There are ℶ2 ways of arranging space-time points. If a region contains ℶ1 spacetime points and each point admits at least two relevant states, there are ℶ2 binary arrangements of those points. So if there’s a version of me with each of the points in his hand scrambled in any way they can be scrambled, then there are at least ℶ2 possible people.
So long as you can clone a person N times, where N is any distinct cardinality, then the number of possible people must be absolute infinity (Ω); it must be too big to have a cardinality. And so long as you buy the right version of the SIA, on which your existence favors the presence of more people, rather than the existence just of a larger share of possible people, your existence confirms that the number of possible people is Ω (for more on this, see section 4.3). After all, there are more total people if Ω people exist than some smaller number.
Thus, if SIA is right, then your existence gives you arbitrarily strong evidence that the number of people that exists is the most it could be. Probably that’s Ω—too large to have a definite cardinal ranking. The odds of so many people existing are high (or at the very least not very low) if God exists. If God is going to bother creating at all, he has no reason to stop after one universe, or ten, or one hundred.

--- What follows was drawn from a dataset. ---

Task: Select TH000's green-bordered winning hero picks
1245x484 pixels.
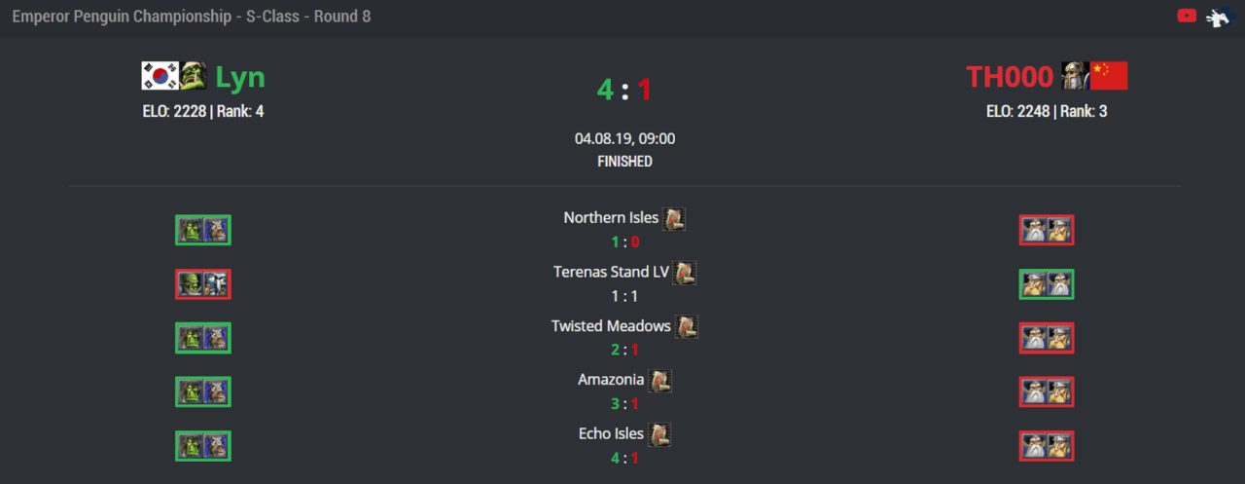Action: tap(1047, 284)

If creating is worth doing, there’s no reason to stop before creating Ω universes. Thus, conditional on God creating anything at all, it seems very likely that he’d create the very most people he could.
Contrast that with atheism: what is the plausible atheistic story on which you get even ℶ2 people, much less Ω people? Standard atheistic multiverses like eternal inflation just get you ℵ0 people. The many worlds can maybe get you a bit more, but not enough3—and certainly not Ω. To the best of my knowledge, there has never been a theory of physics proposed that gets you enough people.

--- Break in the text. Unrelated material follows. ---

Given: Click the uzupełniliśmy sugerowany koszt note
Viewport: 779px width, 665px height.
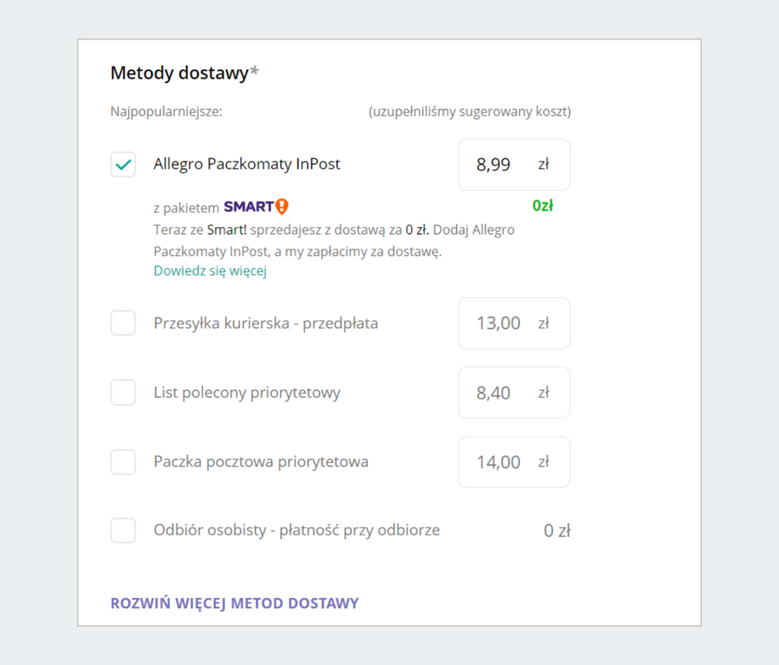Looking at the screenshot, I should pyautogui.click(x=469, y=111).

So if the argument is right, standard non-exotic “physics is all there is” pictures of reality are out. You’ll need to believe in something very weird like modal realism. And modal realism probably undermines induction: if there are infinite concretely-existing worlds that are like ours up until one second from now and then chaotically break, it’s hard to see on what grounds I can rationally trust that our laws won’t break.
That’s basically what the paper argues. If you buy SIA, you can’t be a moderate. You have to think ultimate reality is much weirder—and much bigger—than you thought before. There are a few non-theistic theories that aren’t automatically ruled out, but if the argument single-handedly wipes out 99% of atheistic probability space, then that’s a reasonable success!

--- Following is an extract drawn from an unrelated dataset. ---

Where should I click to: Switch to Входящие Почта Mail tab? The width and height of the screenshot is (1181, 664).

On standard views, there is no set of all truths. On Menzel’s view, there would be a wide set of truths.
Note: I call it a collection. If it’s not a set, it’s not clear that it’s really a collection. But I’m going to call it that for ease of exposition. It also might be a set.
It can’t get you enough for the following reason. Assume there are K branches (on some way of precisifying). There are 2^K ways to subcollect K branches, so there are 2^K possible people across branches. By Cantor’s theorem, 2^K>K. Put more simply: you could make more people by taking every arrangement of wave function branches.


Very pumped about the book! Very intrigued by the more people than numbers arg 😄 glad you're stealing 'anthropic' back for our side. Strong anthropic principle who?
Congrats on the publication. I've read it and you guys did a good job.